May 12, 2023May 12, 2023

À partir des années 1940, Bill Hugle et Frances Sarnat Hugle ont fondé des entreprises technologiques qui les ont entraînés de plus en plus dans le secteur des semi-conducteurs. Ensemble, ils ont lancé le développement d'encodeurs optiques de précision, fondé les fabricants de semi-conducteurs Siliconix et Stewart-Warner Microcircuits et développé des équipements de fabrication de semi-conducteurs sur les côtes est et ouest des États-Unis. En cours de route, le couple a enduré de nombreux revers commerciaux et suffisamment d'intrigues juridiques et politiques pour remplir plusieurs vies, mais leur histoire est essentiellement inédite. Jusqu'ici.

Si vous regardez le célèbre tableau des premiers fabricants de semi-conducteurs créé par Don Hoefler pour SEMI, connu à l'origine sous le nom de Semiconductor Equipment and Materials Institute, vous remarquerez deux valeurs aberrantes au début de l'histoire de la fabrication de transistors et de circuits intégrés. (Hoefler a inventé le terme "Silicon Valley" lorsqu'il a écrit une série d'articles en plusieurs parties pour Electronic News en 1971 intitulée "Silicon Valley USA".) Ces deux valeurs aberrantes dans la fabrication de semi-conducteurs sont Siliconix et Stewart-Warner Microcircuits. Sur le graphique de Hoefler, ces sociétés semblent apparaître de nulle part au lieu de se séparer de Fairchild Semiconductor, comme l'ont fait 24 autres sociétés de semi-conducteurs sur le graphique. Cependant, ces deux fabricants de semi-conducteurs ne sont pas apparus de nulle part. Ils existent à cause d'un univers de fabrication de puces parallèle, un où Fairchild n'a pas joué un rôle aussi important dans leur création.

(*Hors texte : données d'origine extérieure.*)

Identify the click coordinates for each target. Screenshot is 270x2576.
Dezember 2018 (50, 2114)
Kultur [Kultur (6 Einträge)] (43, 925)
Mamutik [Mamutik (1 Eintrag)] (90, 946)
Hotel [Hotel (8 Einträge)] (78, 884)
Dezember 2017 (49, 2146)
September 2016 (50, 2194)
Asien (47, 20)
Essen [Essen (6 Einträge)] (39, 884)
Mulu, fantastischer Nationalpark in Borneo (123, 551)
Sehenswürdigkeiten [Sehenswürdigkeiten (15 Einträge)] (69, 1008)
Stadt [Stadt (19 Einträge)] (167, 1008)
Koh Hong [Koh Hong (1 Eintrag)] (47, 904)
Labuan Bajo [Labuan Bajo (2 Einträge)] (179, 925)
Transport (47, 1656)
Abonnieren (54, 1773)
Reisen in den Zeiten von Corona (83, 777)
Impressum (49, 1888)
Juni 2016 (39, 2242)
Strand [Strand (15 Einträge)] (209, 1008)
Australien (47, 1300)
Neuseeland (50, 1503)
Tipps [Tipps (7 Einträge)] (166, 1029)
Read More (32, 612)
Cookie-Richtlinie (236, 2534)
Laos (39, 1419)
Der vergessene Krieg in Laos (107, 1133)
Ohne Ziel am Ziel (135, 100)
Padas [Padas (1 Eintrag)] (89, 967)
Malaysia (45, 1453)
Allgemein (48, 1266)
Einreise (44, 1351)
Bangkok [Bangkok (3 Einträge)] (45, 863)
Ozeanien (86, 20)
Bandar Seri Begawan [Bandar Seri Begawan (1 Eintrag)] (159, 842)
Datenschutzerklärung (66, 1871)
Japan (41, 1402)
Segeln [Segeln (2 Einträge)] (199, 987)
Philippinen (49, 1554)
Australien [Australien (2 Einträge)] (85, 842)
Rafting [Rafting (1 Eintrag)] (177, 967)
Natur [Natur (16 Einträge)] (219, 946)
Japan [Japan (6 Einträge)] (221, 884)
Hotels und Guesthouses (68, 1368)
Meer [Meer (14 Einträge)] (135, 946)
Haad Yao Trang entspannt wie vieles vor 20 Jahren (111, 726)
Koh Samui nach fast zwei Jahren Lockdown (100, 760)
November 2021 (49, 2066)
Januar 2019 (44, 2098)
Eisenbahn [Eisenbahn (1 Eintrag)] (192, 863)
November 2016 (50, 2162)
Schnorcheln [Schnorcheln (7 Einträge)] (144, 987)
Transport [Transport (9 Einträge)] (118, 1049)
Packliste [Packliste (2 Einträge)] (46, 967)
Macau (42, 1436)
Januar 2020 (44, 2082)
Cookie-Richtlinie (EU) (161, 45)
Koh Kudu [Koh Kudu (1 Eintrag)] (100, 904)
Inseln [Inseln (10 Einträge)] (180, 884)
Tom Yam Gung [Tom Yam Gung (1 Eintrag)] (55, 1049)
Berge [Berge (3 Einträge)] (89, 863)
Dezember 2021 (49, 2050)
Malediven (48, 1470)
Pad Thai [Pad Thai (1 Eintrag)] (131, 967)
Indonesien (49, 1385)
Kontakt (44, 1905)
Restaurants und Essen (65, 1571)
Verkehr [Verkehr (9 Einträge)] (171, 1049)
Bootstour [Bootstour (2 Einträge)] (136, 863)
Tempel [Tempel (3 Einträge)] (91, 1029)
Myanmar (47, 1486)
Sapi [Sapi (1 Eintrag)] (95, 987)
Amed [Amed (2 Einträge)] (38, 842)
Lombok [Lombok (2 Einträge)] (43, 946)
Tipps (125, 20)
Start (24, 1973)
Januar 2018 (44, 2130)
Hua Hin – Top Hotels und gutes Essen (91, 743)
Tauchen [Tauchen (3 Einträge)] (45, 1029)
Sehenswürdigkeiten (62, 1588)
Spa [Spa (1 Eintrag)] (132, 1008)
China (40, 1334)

Dans la généalogie des startups de la Silicon Valley, Siliconix et Stewart-Warner Microcircuits apparaissent seuls à eux seuls. Malgré ce qu'il dit sur le graphique, les deux ont été lancés par Bill et Frances Hugle. Crédit d'image : SEMI

Cette histoire commence à Chicago, vers la fin de la Seconde Guerre mondiale, et non dans la Silicon Valley. Bill Hugle et Frances Sarnat étaient amoureux au lycée et Bill a proposé le mariage des mois avant d'obtenir leur diplôme en 1944. Les deux ont fréquenté l'Université de Chicago ensemble. Bill est diplômé de l'université en mars 1946 et Frances a obtenu son diplôme trois mois plus tard. Tous deux ont obtenu des diplômes PhB (Bachelor of Philosophy) en chimie. Ils se sont mariés en juin 1947, à peu près au même moment où Walter Brattain et John Bardeen des Bell Labs ont construit le premier transistor à contact ponctuel. Bill a commencé à travailler comme chimiste pour la Linde Air Products Company à South Chicago un mois après le mariage du couple.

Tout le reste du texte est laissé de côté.